张海客悄悄地打量着张起灵的神情适当的补充道:“如果族长那么想知道他的为人,可以在参加完沐浴节去老喇嘛谈谈。”
话音刚落,一个小喇嘛从房间里跑出来朝张海客唤道“德仁!德仁!喇嘛说让你去检查一遍过会要走的流程。”
张海客应声答应下来,他微倾半身朝张起灵做了个行礼的举动转身离开了。
张起灵见对方离开后也随之离开了。
天边朦胧的夜色逐渐清明,悬日与夜月轮转交替,张起灵知道天就要亮了,小猫也快要醒了。
果然,张起灵待推开房门时猫咪仍旧还窝在枕边睡着。
张起灵没有惊扰猫咪,他选了个地方站着放空自己,直到天光乍泄,猫咪睁开眼他才有所动作。
猫咪半眯着眼慢悠悠得翻了个身,打算再睡个回笼觉。
趁着猫咪还未睡熟的功夫,张起灵快速脱下了跑山时穿的运动服饰干脆利落的给自己换上了喇嘛早已备好的深红藏袍。
离开前,张起灵将卷轴仔细摆放桌柜旁又替猫咪盖了层薄薄的毯子。
院落里的老喇嘛正抱着暖水宝等日出,见张起灵从房里走出来习惯性的弯起眉眼和对方打着招呼:“贵客,要出发了。”
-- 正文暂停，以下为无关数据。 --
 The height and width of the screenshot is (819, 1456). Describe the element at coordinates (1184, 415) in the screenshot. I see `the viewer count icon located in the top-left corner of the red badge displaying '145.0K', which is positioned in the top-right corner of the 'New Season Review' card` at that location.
张起灵点头作答,他瞧见老喇嘛脸上因笑意漾起的皱纹在煦日的照映下又重了几分,好似有千万沟壑纵横着连同周身向外散发的气息竟也比平日里更亲人了几分。
张起灵似有预感般多看了对方几眼,正欲脱口而出的话语到了嘴边顿时哑住了。
老喇嘛像是看穿了对方的心事他温声催促着:“贵客再不走的话晚了可就得像我一样赶不上热闹了。”
闻言,张起灵放心离去。
很快,张起灵踏着雪来到了顶部,缤纷的锻带迎着山风飘扬于天际。
偏下方的藏民有人转动着经轮筒在广阔的天地下祈福,有的在同人在原处说笑打闹……偶尔空中也会传来几声鹰那嘹亮鸣声。
原本那无色平静的世界忽然充斥起欢声笑语来。
对于周身的一切,张起灵都感到无比的陌生他一言不发站于高处。
身上那件深红色的藏袍与日光相映着,周身飘着锻带将他拥入其中。
山风袭来,数片雪花落于他的肩头之上仿若百年前那座不曾被世俗沾染的石像。
张海客似有所感般抬眼瞧去,霎时间眼瞳猛地睁大又快速向后缩去。
他看见,张起灵那俊朗的脸庞处滑落下一行清泪。
等到张海客反应过来时,张起灵已经不见了。
张海客看着空荡的山顶多年以来那份无法言说的复杂情绪在这一刻尽数化为了一个极为释怀的笑容。
这一次,他知道张家彻底留不住张起灵了。
张海客站在纷扰的人群里忽得回忆起曾经与“妹妹”分别前的一次谈话,他问“张海杏”之后想要去做什么,去哪里,想不想和自己留在喇嘛庙静待时机去复兴张家,“张海杏”想也没想的拒绝了,她说想去看看更大的世界,想出去再闯一闯。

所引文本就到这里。